**AIM OF THE TASK**
When transcribing the entries, keep each one exactly as it is.

◆ ◆ ◆ ◆ ◆ ◆ ◆

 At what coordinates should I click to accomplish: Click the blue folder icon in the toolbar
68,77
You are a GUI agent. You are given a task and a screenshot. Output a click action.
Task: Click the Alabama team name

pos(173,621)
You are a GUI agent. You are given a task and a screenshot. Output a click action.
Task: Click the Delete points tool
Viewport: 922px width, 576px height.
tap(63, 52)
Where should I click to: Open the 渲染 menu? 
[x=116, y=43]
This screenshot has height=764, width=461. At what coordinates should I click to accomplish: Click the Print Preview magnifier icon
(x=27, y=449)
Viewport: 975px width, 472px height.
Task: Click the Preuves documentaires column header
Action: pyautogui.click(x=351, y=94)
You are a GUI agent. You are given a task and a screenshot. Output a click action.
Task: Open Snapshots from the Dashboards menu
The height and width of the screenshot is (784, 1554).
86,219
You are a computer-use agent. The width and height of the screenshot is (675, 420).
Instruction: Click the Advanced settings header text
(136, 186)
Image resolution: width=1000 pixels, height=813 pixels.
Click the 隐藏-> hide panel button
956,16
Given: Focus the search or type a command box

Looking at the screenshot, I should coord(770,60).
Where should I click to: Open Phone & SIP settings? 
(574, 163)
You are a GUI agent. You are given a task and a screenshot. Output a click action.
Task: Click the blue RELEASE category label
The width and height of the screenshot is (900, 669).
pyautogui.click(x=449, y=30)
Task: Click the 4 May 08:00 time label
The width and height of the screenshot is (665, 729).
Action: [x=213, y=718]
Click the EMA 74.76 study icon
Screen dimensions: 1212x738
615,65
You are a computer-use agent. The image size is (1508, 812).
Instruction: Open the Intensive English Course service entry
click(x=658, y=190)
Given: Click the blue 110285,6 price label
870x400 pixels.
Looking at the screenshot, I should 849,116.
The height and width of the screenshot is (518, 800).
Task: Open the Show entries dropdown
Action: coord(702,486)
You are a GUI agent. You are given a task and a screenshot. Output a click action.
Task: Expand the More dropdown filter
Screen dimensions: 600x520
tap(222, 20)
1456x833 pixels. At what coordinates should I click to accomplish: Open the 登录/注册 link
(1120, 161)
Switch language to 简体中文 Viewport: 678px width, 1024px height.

◆ ◆ ◆ ◆ ◆ ◆ ◆

**ANSWER TO THIS EXERCISE**
 At what coordinates should I click to accomplish: Click the blue folder icon in the toolbar
68,77
You are a GUI agent. You are given a task and a screenshot. Output a click action.
Task: Click the Alabama team name

pos(173,621)
You are a GUI agent. You are given a task and a screenshot. Output a click action.
Task: Click the Delete points tool
Viewport: 922px width, 576px height.
tap(63, 52)
Where should I click to: Open the 渲染 menu? 
[x=116, y=43]
This screenshot has height=764, width=461. At what coordinates should I click to accomplish: Click the Print Preview magnifier icon
(x=27, y=449)
Viewport: 975px width, 472px height.
Task: Click the Preuves documentaires column header
Action: pyautogui.click(x=351, y=94)
You are a GUI agent. You are given a task and a screenshot. Output a click action.
Task: Open Snapshots from the Dashboards menu
The height and width of the screenshot is (784, 1554).
86,219
You are a computer-use agent. The width and height of the screenshot is (675, 420).
Instruction: Click the Advanced settings header text
(136, 186)
Image resolution: width=1000 pixels, height=813 pixels.
Click the 隐藏-> hide panel button
956,16
Given: Focus the search or type a command box

Looking at the screenshot, I should coord(770,60).
Where should I click to: Open Phone & SIP settings? 
(574, 163)
You are a GUI agent. You are given a task and a screenshot. Output a click action.
Task: Click the blue RELEASE category label
The width and height of the screenshot is (900, 669).
pyautogui.click(x=449, y=30)
Task: Click the 4 May 08:00 time label
The width and height of the screenshot is (665, 729).
Action: [x=213, y=718]
Click the EMA 74.76 study icon
Screen dimensions: 1212x738
615,65
You are a computer-use agent. The image size is (1508, 812).
Instruction: Open the Intensive English Course service entry
click(x=658, y=190)
Given: Click the blue 110285,6 price label
870x400 pixels.
Looking at the screenshot, I should 849,116.
The height and width of the screenshot is (518, 800).
Task: Open the Show entries dropdown
Action: coord(702,486)
You are a GUI agent. You are given a task and a screenshot. Output a click action.
Task: Expand the More dropdown filter
Screen dimensions: 600x520
tap(222, 20)
1456x833 pixels. At what coordinates should I click to accomplish: Open the 登录/注册 link
(1120, 161)
Switch language to 简体中文 Viewport: 678px width, 1024px height.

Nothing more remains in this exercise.